Oui. Par exemple le parcours de Léo Tarler, un jeune photographe, qui fuit avec sa femme et son père. Ils sont arrêtés et déportés. Son père tente de revenir après la guerre, mais comme son logement appartenait à son fils, il n’a plus droit à rien. Ou encore les frères Reis qui partent de rien et créent deux boutiques. La guerre les pousse à fuir. La veuve du cadet revient seule avec quatre enfants. L’administration lui interdit de rouvrir les magasins, au nom d’une prétendue « concurrence déloyale ». On lui accorde seulement 24 heures pour vider les comptes...

La question des réparations se pose-t-elle ?

Il s’agit d’une question politique. En tant qu’historienne, je ne peux pas trancher sur l’indemnisation. Mais je peux dire que les méthodes dominantes s’appuient sur la comptabilité allemande, ce qui exclut tous les biens pillés hors de ce cadre ou donnés gratuitement à des associations pro-nazies, ou aux communes. De nombreux objets ont été cédés à vil prix, pour favoriser l’adhésion de la population. Là aussi, ça veut dire que le montant du bien tel qu’indiqué dans les registres de comptabilité est très inférieur à sa valeur de marché.

Quelles influences ont eu vos deux directrices de recherche qui ont codirigé votre thèse depuis Paris ?

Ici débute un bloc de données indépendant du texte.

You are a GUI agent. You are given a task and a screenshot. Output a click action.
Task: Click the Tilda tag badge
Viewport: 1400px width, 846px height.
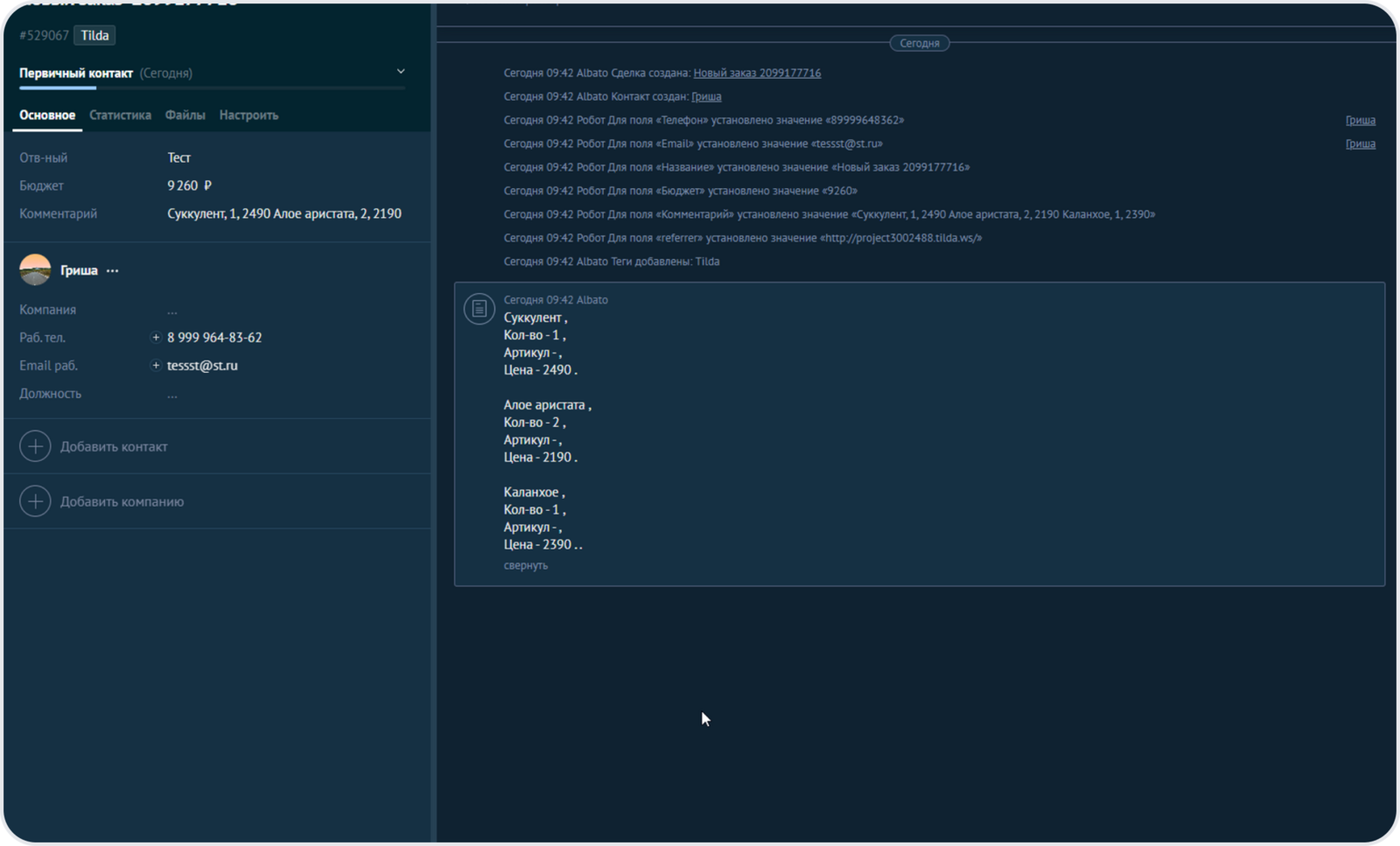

Énormes. Isabelle Bakouche et Sarah Gensburger m’ont transmis une approche micro-historique, ancrée dans les réalités sociales, dans la sociologie urbaine. Cela m’a permis de me démarquer des travaux précédents, notamment ceux de la commission Dostert, qui a travaillé de 2001 à 2009, et qui avait surtout pris une approche par le haut. J’ai voulu faire autre chose.

La publication de votre thèse est aujourd’hui ralentie à cause des demandes d’anonymisation des Archives Nationales…

Elles concernent la quasi-totalité des personnes que je cite. Or il s’agit de personnes qui sont mortes, en quel cas la RGPD ne s’applique plus, et de personnes dont le nom figure pourtant dans la presse de l’époque, avec adresse et numéro de téléphone. Sans compter qu’il s’agit souvent de personnes publiques, dont les activités pendant la guerre ont déjà été mentionnées par d’autres chercheurs. C’est un peu schizophrénique comme situation, mais c’est bien ce qui bloque une partie de la diffusion de mon travail de recherche.

Qu’est-ce qui vous a le plus touchée dans cette recherche ?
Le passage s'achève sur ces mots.